CONSIGNA: Según la reseña de Imperio de Luz, ¿en qué época y en qué lugar transcurre la historia de Hilary?

FRAGMENTO DE TEXTO:
═══

Escrita y dirigida por Sam Mendes, el director de 1917, Revolutionary Road y American Beauty entre tantas otras, bucea entre su historia personal y su amor por el cine para entregar una historia de época que tiene nostalgia, amor y mucha carga social.
A principios de 1980, en las costas de Kent en Gran Bretaña, Hilary pasa sus días trabajando en el Empire, el cine del pueblo, a veces vendiendo boletos, a veces cortándolos, a veces juntando pochoclos con una pala y una escoba, pero siempre con un rol y límites definidos. Con un trato mínimo, a veces frío y siempre cordial, ha generado entre sus compañeros cierta complicidad aunque nunca hable de su vida personal y nadie pregunte. Con el jefe es un poco distinto: él la busca cuando quiere y tienen sexo a escondidas en su oficina, más allá de ser él un hombre casado. La vida de Hilary no parece transcurrir mucho más allá de ese lugar de ensueño, a excepción con sus visitas regulares al médico.
Imperio de Luz nos presenta a un personaje intrigante y atractivo, poniendo en foco cuestiones como la salud mental y la vida sexual de una mujer de su edad (primero con una relación a desgana a escondidas, luego también un poco a escondidas pero desde un lugar ya más vital y deseante). La Hilary de Olivia Colman parece fuerte y frágil al mismo tiempo y aunque calle mucho su mirada suele hablar hasta los gritos a veces. Pero esa tranquilidad y calma aparentes, o más bien contenidas, comienzan a sacudirse con la llegada de un nuevo empleado. Stephen (interpretado por Michael Ward) es un joven que podría estar estudiando en la universidad y sin embargo se dedica de manera entusiasta y laboriosa al rol que le asignan en el Empire. La cuestión es que no son buenos tiempos para la gente de su color de piel y cada dos por tres sufre situaciones de racismo, a veces más violentas desde lo físico pero siempre desde lo psicológico.
Stephen está muy consciente de lo que sucede en el mundo. Hilary, en cambio, vive como encerrada. Quizás sea su enfermedad la que no le permite ver más allá. Pero de la mano de Stephen empiezan a haber situaciones que ya no le pasan desapercibidas. Es que son tiempos convulsionados, complicados para el amor.
La película de Sam Mendes navega así entre el cine como lugar de escape y fantasías o ilusiones (aunque Hilary nunca haya entrado a ver una película, su escape es todavía de otro modo, más pequeño), la historia romántica entre la mujer adulta y el joven negro, y la discriminación racial, que en algún momento se apodera de la historia y se come a las otras tramas. Imperio de Luz es entonces algo despareja más allá de sus buenas intenciones.
El cine como ese lugar que reúne a los solitarios, como una institución que se ve rozagante y al mismo tiempo esconde sus ruinas, y como un intento por ver la vida como el cine: a veinticuatro cuadros por segundos, cuya velocidad no nos permite ver la oscuridad y crea la ilusión del movimiento, como bien explica el proyectorista al que le da vida Toby Jones.
Desde lo técnico, Mendes cuenta con la notable fotografía de Roger Deakins y con la música siempre efectiva de Trent Reznor y Atticus Ross. El guion quizás quiere abarcar demasiadas aristas y algunas quedan un poco descoloridas en el camino; cuando el punto de vista pasa de Hilary a Stephen pierde fuerza y se torna algo más predecible que el personaje femenino de diferentes matices. De todos modos estamos ante una película nostálgica y conmovedora en gran parte gracias a Olivia Colman (aunque nadie en el elenco está mal, ella se roba las escenas), que siempre le entrega mucha naturalidad a personajes complejos y ambiguos.

═══

DATOS PROPORCIONADOS:
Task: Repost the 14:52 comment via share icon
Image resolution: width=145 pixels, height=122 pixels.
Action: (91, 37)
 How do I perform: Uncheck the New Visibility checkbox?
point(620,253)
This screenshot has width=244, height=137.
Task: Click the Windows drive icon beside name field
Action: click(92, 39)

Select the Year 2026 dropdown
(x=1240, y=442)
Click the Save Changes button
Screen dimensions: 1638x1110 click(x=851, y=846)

═══

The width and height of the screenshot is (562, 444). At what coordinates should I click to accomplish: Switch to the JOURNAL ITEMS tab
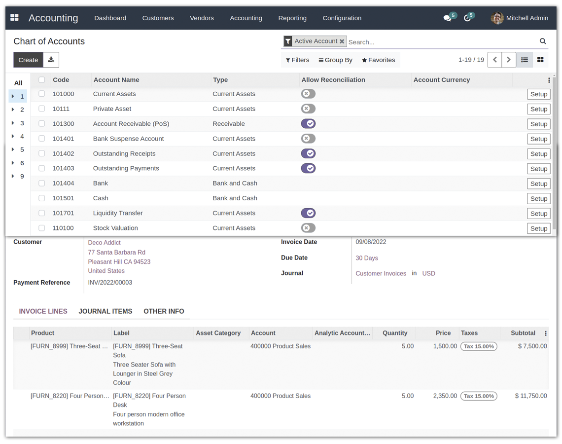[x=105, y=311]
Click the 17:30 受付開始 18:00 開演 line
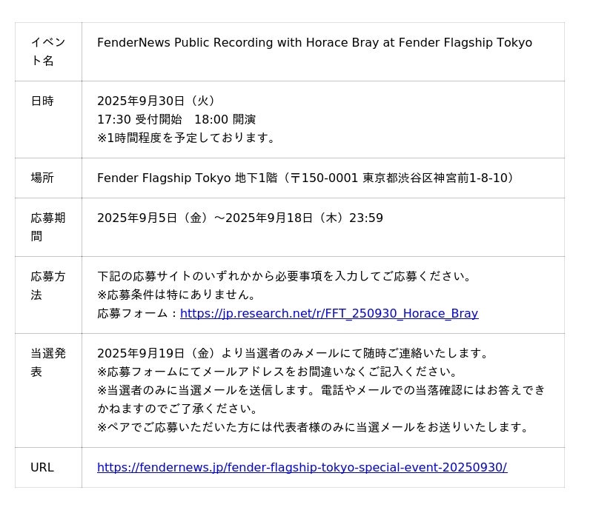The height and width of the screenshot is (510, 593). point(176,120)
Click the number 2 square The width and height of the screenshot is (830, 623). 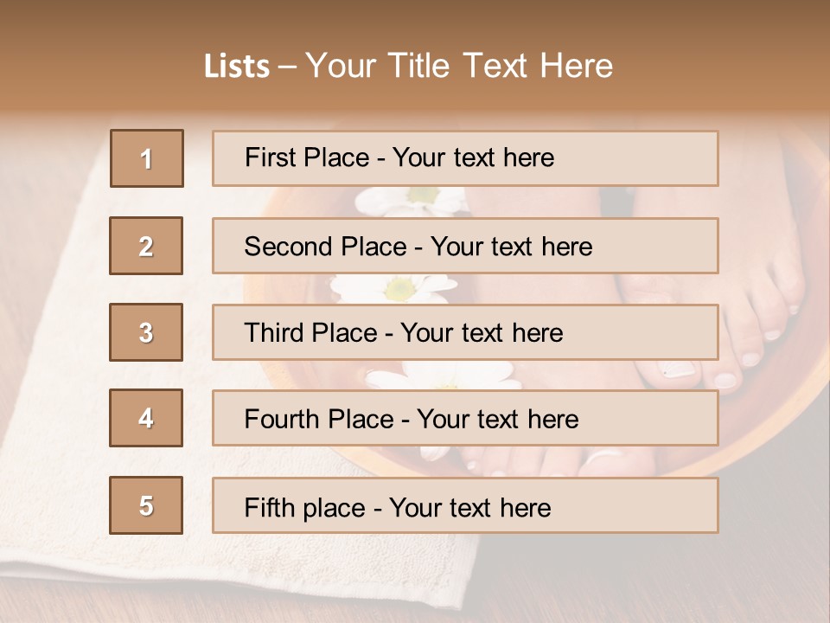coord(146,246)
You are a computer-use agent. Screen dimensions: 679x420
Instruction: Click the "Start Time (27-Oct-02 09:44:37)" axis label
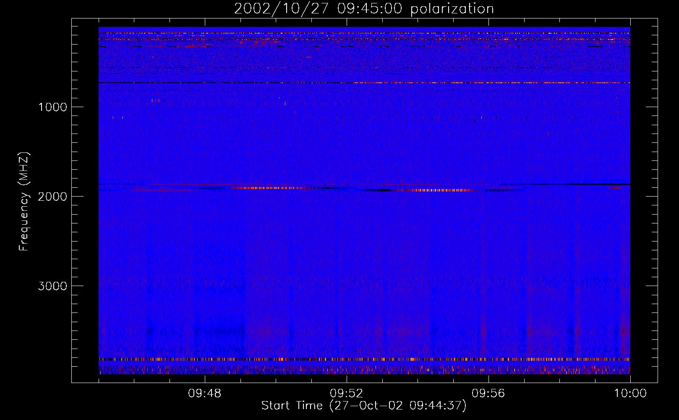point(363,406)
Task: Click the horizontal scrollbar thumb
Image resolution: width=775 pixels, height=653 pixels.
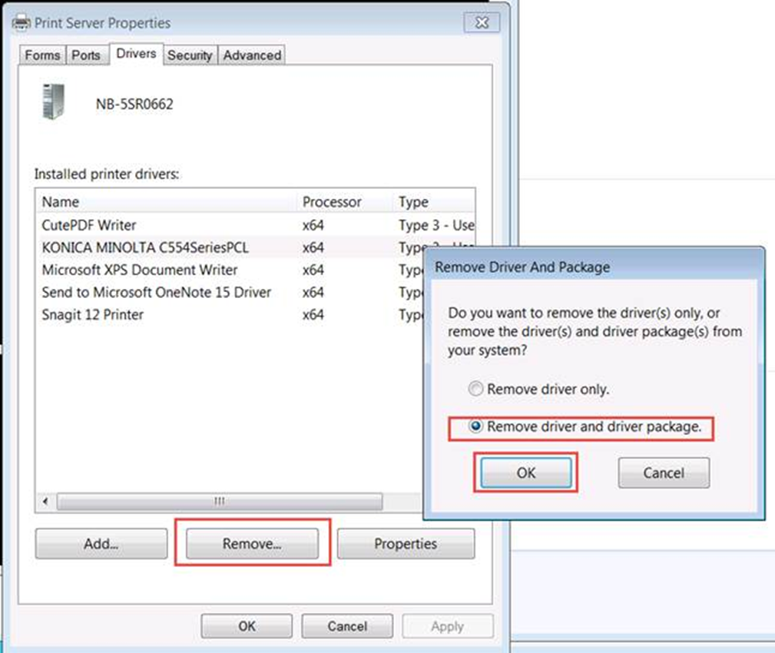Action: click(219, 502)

═══

RESPUESTA: A principios de 1980, en las costas de Kent, en Gran Bretaña.